Scan the records for "header". Show the matching lines.

Stored records:

++++++++++++++++++++

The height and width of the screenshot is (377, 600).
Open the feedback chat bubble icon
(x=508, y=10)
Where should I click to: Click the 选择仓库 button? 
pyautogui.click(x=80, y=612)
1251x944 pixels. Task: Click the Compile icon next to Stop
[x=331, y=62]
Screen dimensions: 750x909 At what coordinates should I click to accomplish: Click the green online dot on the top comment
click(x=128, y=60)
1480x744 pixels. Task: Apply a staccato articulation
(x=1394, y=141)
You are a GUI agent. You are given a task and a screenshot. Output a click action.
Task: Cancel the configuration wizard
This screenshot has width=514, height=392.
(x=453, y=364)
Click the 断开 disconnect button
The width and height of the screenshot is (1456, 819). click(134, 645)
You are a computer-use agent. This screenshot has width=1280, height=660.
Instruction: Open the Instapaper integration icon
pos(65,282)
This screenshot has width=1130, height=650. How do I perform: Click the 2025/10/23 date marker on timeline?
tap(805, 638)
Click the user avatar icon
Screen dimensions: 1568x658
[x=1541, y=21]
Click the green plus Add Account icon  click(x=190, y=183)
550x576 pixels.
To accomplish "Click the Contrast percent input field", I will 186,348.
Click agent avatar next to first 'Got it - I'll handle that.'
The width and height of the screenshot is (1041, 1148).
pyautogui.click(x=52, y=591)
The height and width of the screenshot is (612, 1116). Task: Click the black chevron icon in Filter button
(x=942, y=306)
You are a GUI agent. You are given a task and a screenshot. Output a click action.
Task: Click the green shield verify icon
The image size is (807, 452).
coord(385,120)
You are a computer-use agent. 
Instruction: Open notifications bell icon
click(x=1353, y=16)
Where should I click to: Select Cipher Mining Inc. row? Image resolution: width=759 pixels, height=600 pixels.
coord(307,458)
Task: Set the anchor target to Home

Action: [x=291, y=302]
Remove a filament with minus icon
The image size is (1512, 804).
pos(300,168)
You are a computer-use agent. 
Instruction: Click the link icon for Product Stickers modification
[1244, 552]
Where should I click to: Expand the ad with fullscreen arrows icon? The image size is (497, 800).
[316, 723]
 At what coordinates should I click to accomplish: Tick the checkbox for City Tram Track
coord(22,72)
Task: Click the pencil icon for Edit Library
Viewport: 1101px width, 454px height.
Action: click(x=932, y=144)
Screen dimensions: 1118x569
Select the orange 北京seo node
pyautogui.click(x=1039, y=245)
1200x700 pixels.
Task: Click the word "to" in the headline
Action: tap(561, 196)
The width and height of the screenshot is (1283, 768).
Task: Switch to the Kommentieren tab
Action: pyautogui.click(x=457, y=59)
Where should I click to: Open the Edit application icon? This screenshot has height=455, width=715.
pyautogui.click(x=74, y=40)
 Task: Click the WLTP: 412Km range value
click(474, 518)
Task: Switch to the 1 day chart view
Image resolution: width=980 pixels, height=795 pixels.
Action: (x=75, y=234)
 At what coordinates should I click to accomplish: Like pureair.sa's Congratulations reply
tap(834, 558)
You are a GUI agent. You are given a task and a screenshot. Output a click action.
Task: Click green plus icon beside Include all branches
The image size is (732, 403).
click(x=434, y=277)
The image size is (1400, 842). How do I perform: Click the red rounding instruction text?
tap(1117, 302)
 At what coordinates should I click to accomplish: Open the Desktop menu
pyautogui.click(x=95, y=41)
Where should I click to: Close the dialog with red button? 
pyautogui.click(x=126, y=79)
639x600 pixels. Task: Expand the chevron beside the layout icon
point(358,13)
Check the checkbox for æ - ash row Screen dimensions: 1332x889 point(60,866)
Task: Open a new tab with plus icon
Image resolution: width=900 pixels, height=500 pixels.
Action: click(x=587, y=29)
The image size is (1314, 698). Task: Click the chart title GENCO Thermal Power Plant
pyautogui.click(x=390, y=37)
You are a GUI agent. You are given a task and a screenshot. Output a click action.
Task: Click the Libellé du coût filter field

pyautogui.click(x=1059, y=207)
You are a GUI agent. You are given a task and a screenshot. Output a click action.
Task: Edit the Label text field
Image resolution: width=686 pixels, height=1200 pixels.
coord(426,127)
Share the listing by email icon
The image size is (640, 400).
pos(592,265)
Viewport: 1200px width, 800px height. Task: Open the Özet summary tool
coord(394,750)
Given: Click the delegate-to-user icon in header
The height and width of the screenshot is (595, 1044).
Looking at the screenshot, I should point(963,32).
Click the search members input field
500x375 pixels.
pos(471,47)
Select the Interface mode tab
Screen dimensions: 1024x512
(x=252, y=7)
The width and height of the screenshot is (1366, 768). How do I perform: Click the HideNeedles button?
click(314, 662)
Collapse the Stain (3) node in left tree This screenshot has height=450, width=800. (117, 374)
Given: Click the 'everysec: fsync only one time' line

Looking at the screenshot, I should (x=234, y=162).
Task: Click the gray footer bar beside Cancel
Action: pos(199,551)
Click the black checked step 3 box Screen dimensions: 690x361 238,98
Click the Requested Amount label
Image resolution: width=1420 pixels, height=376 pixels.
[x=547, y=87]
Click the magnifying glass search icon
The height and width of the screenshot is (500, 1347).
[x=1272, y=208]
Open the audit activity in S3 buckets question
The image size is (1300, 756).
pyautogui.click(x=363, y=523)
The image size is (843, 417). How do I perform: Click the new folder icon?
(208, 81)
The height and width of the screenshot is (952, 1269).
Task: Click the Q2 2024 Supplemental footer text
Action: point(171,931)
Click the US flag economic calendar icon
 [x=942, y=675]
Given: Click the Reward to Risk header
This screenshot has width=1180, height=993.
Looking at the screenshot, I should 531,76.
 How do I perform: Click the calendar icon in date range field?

++++++++++++++++++++

- _Output of the exercise_
Given: Click the delegate-to-user icon in header
Given: Click the Reward to Risk header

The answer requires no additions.